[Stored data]
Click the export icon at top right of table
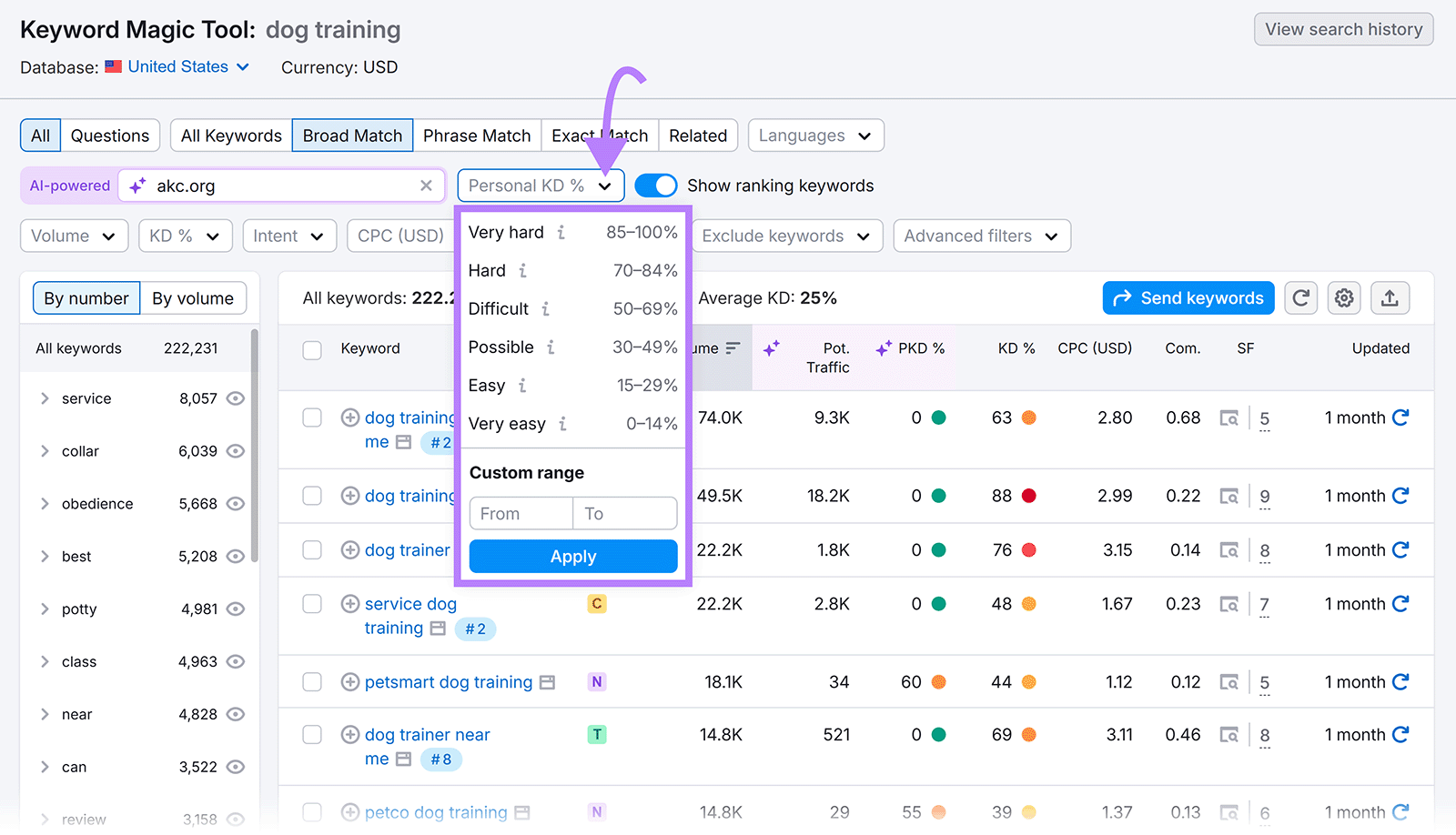The image size is (1456, 835). [x=1390, y=297]
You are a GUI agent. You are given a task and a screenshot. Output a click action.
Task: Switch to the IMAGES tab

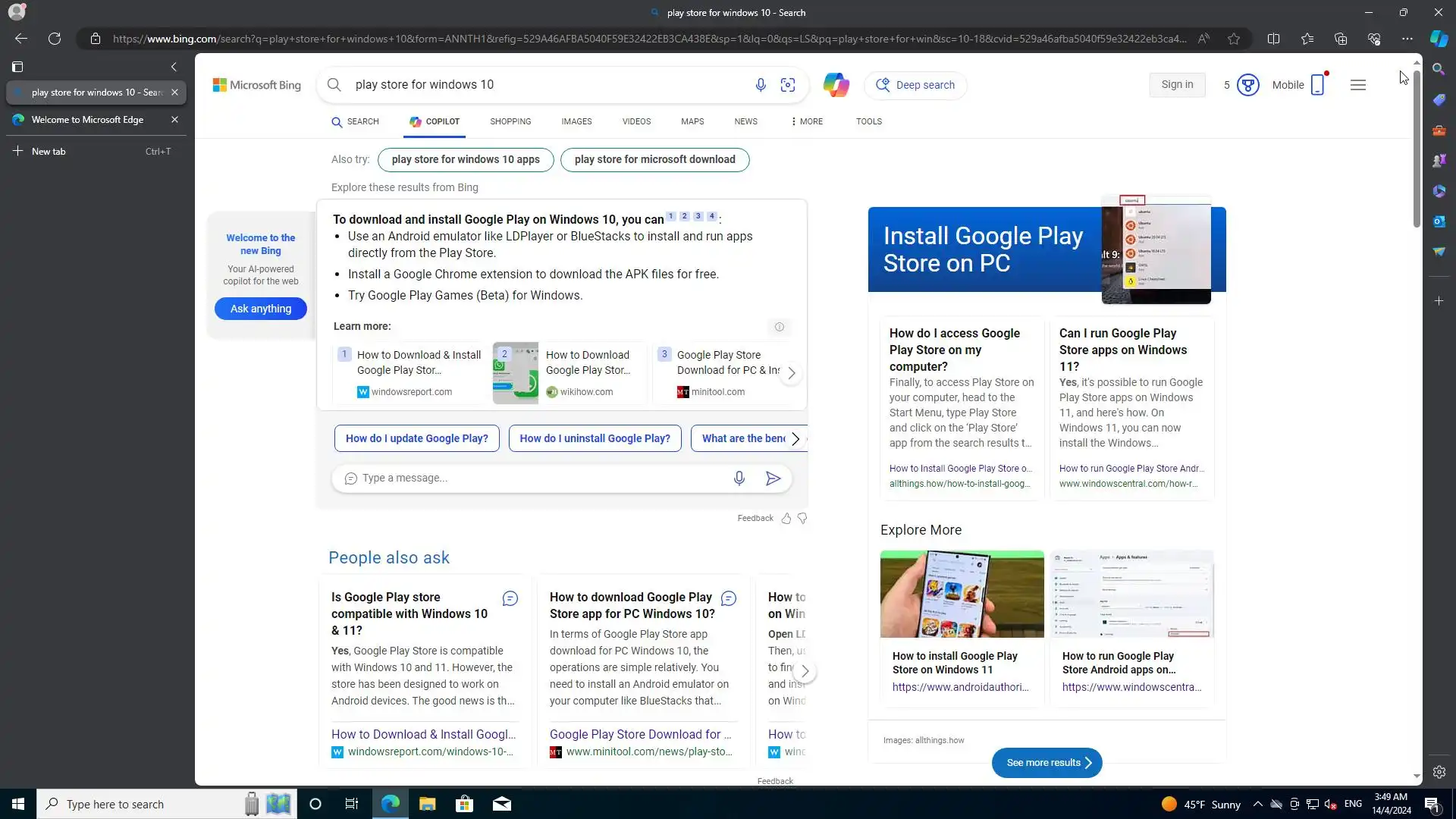576,121
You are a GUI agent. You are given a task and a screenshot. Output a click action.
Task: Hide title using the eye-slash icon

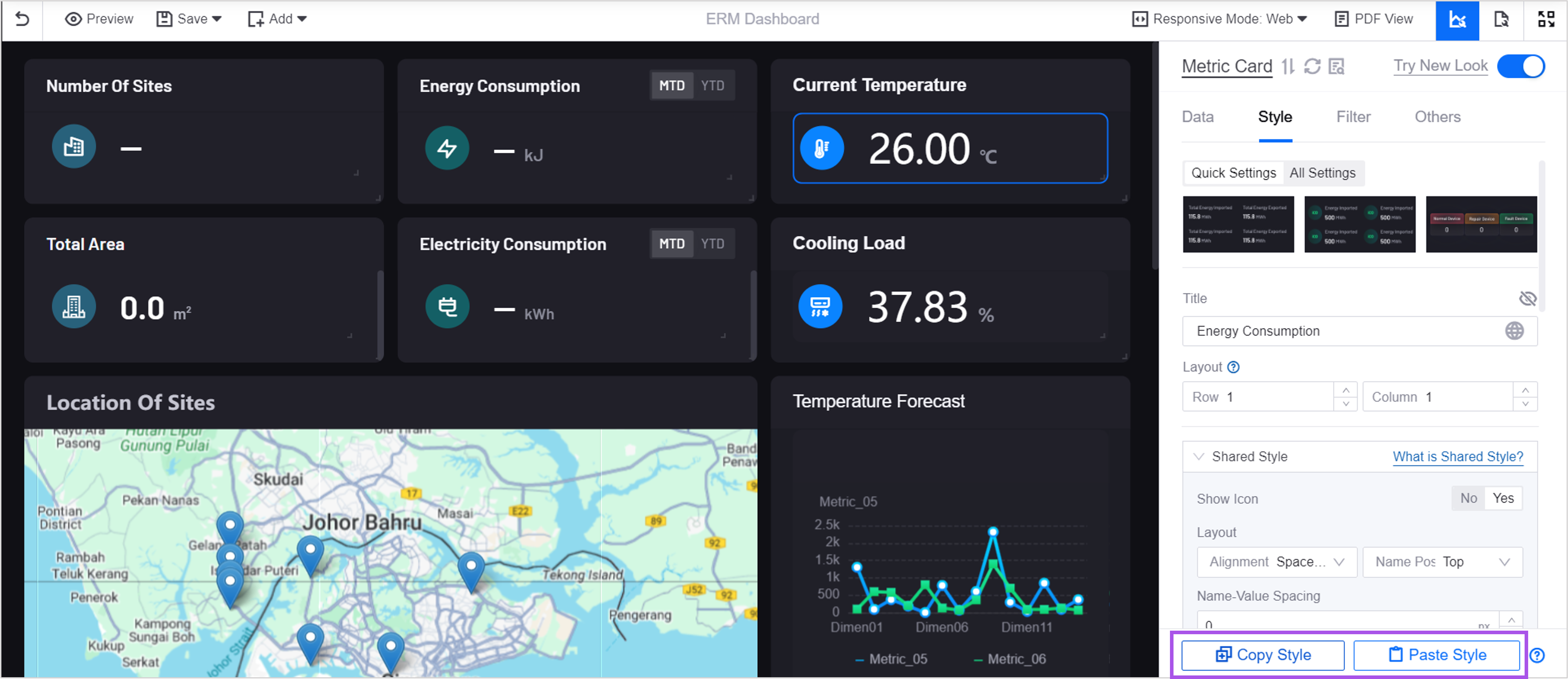1527,298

Exercise requirements
Every line from the one with "Task: Switch to the IMAGES tab" through the end of the records above belongs in the answer, copied exactly; no picture does.

Task answer
Task: Switch to the IMAGES tab

576,121
You are a GUI agent. You are given a task and a screenshot. Output a click action.
Task: Hide title using the eye-slash icon

1527,298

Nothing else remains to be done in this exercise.